Susmit Jha,Sunny Raj,Steven Lawrence Fernandes,Sumit Kumar Jha,Somesh Jha,Gunjan Verma,Brian Jalaian,Ananthram Swami
Abstract:Attribution methods have been developed to explain the decision of a machine learning model on a given input. We use the Integrated Gradient method for finding attributions to define the causal neighborhood of an input by incrementally masking high attribution features. We study the robustness of machine learning models on benign and adversarial inputs in this neighborhood. Our study indicates that benign inputs are robust to the masking of high attribution features but adversarial inputs generated by the state-of-the-art adversarial attack methods such as DeepFool, FGSM, CW and PGD, are not robust to such masking. Further, our study demonstrates that this concentration of high-attribution features responsible for the incorrect decision is more pronounced in physically realizable adversarial examples. This difference in attribution of benign and adversarial inputs can be used to detect adversarial examples. Such a defense approach is independent of training data and attack method, and we demonstrate its effectiveness on digital and physically realizable perturbations.
What problem does this paper attempt to address?
The problem that this paper attempts to solve is the vulnerability of machine - learning models in the face of adversarial samples. Specifically, the author has studied how to detect adversarial samples through causal attribution analysis. The paper points out that although machine - learning models have achieved near - human performance on many tasks, they are very sensitive to adversarial attacks, which can trigger wrong decisions by making small and imperceptible modifications to the input. In addition, these models lack interpretability, which further limits their use in safety - critical or high - security applications.
### Core problems of the paper
1. **Vulnerability of adversarial samples**: Traditional machine - learning models are prone to errors when facing adversarial samples because these samples can trigger wrong decisions through high attribution values of a small number of features.
2. **Explanatory power of attribution methods**: The author uses attribution methods (such as the Integrated Gradients method) to explain the model's decision on a given input and defines the causal neighborhood of the input by gradually masking high - attribution features.
3. **Methods for detecting adversarial samples**: By comparing the behavior of natural inputs and adversarial inputs in the causal neighborhood, the author finds that natural inputs are robust to the masking of high - attribution features, while adversarial inputs are not. This difference can be used to detect adversarial samples.
### Main contributions
- **Defining the causal neighborhood**: The author defines a causal neighborhood of an input in the attribution space, which can be constructed by gradually masking high - attribution features. An effective adversarial attack needs to deceive not only the original model (System 1) but also the attribution analysis (System 2).
- **Analyzing robustness**: The author analyzes the robustness of natural inputs and adversarial inputs by gradually masking high - attribution features and shows the performance of adversarial samples generated by different adversarial attack methods in the causal neighborhood.

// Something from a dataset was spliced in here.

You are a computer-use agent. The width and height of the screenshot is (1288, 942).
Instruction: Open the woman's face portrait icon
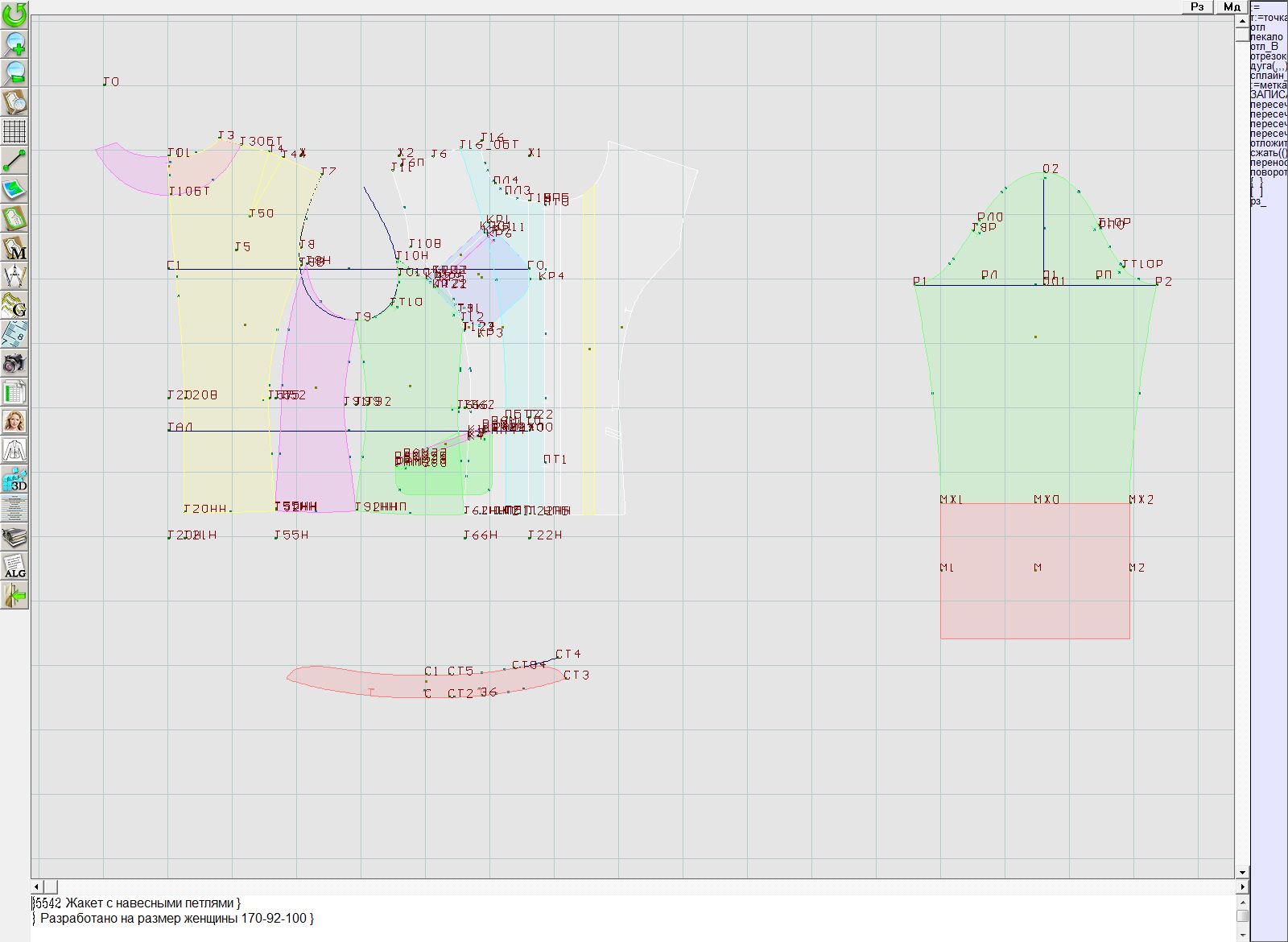tap(14, 421)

- **Proposing a defense method**: Based on Kahneman's two - system cognitive model, the author proposes a defense layer that does not rely on training data or knowledge of specific attack methods, but detects adversarial samples through attribution analysis.
### Experimental results
- **MNIST dataset**: The experimental results show that after masking the top 10% high - attribution features of natural images, 94% of the image labels remain unchanged; while for adversarial samples, after masking the top 20% high - attribution features, the label change rates are 72%, 67%, 53% and 68% (corresponding to FGSM, DeepFool, CW and PGD attacks respectively).
- **ImageNet dataset**: For ImageNet images, after masking the top 0.1% high - attribution features, 82% of the image labels remain unchanged; while for adversarial samples, after masking the top 0.4% high - attribution features, the label change rates are 76%, 71% and 75% (corresponding to FGSM attacks with different ε values respectively).
- **Physically implemented adversarial samples**: For physically implemented adversarial samples (such as sticker attacks), after masking the top 0.4% high - attribution features, 99.71% of banana - sticker attacks, 98.14% of toaster - sticker attacks and 99.20% of baseball - sticker attacks are detected.
### Conclusion
The author has successfully detected adversarial samples through attribution analysis and the method of gradually masking high - attribution features. This method is applicable not only to digital adversarial samples but also to physically implemented adversarial samples. The advantage of this method is that it does not rely on training data or knowledge of specific attack methods, but detects adversarial samples by analyzing the attribution results of the model. This provides a new idea for improving the robustness of machine - learning models.